- **What to do**: Please return the listing exactly as it stands, skipping any pictures.
-------------------------
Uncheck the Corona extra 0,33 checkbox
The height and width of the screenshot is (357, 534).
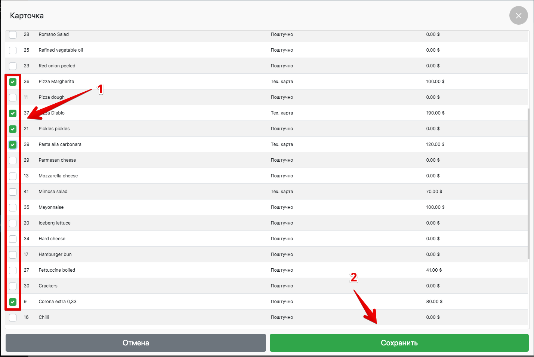tap(13, 302)
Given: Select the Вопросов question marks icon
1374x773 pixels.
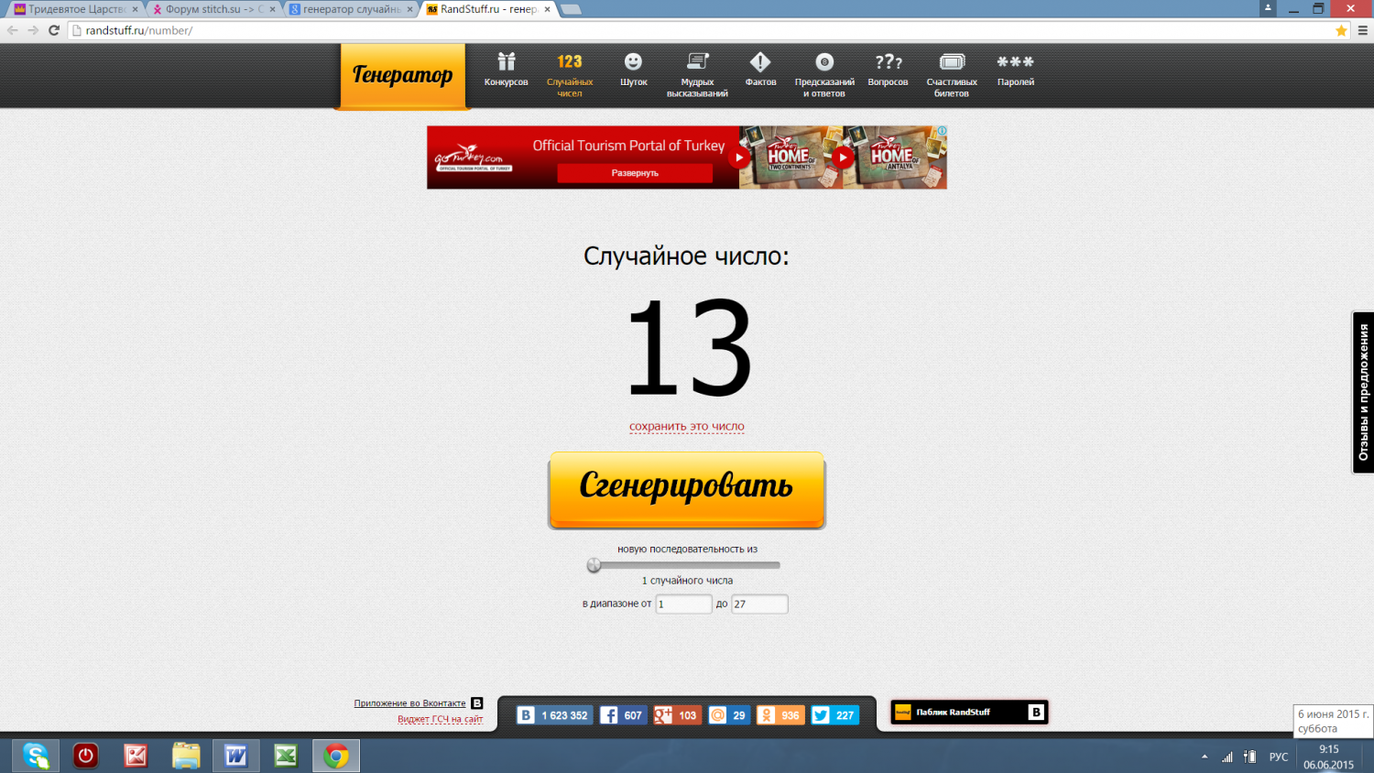Looking at the screenshot, I should tap(888, 62).
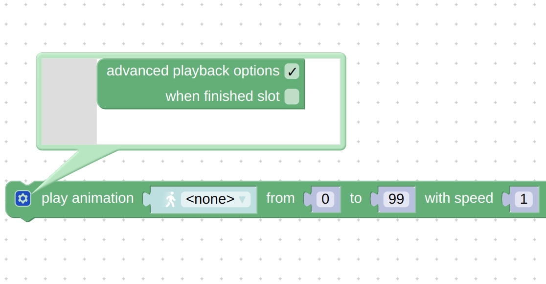Select the play animation block label
The height and width of the screenshot is (284, 546).
coord(88,198)
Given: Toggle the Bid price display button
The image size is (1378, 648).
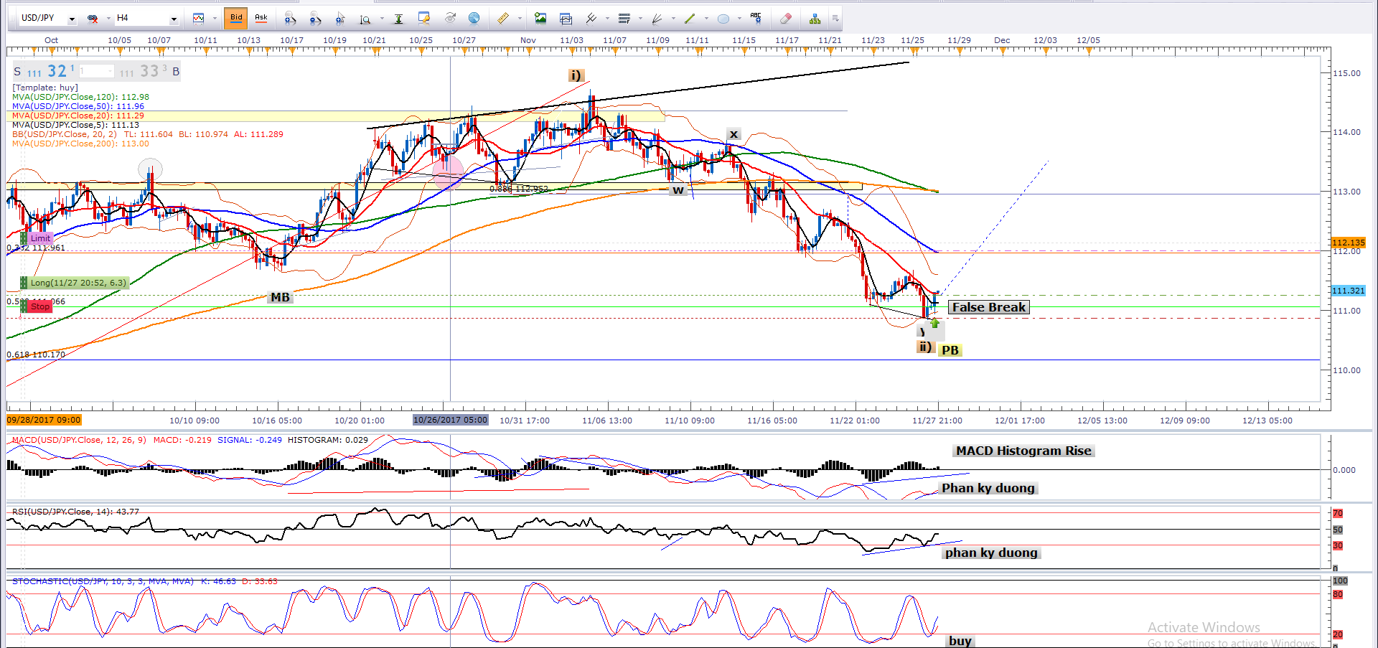Looking at the screenshot, I should [236, 18].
-------------------------
- **Task answer**:
Uncheck the Corona extra 0,33 checkbox
The height and width of the screenshot is (357, 534).
tap(13, 302)
Given: Select the Вопросов question marks icon
1374x773 pixels.
Looking at the screenshot, I should tap(888, 62).
Select the play animation block label
The height and width of the screenshot is (284, 546).
coord(88,198)
Given: Toggle the Bid price display button
The image size is (1378, 648).
Looking at the screenshot, I should [236, 18].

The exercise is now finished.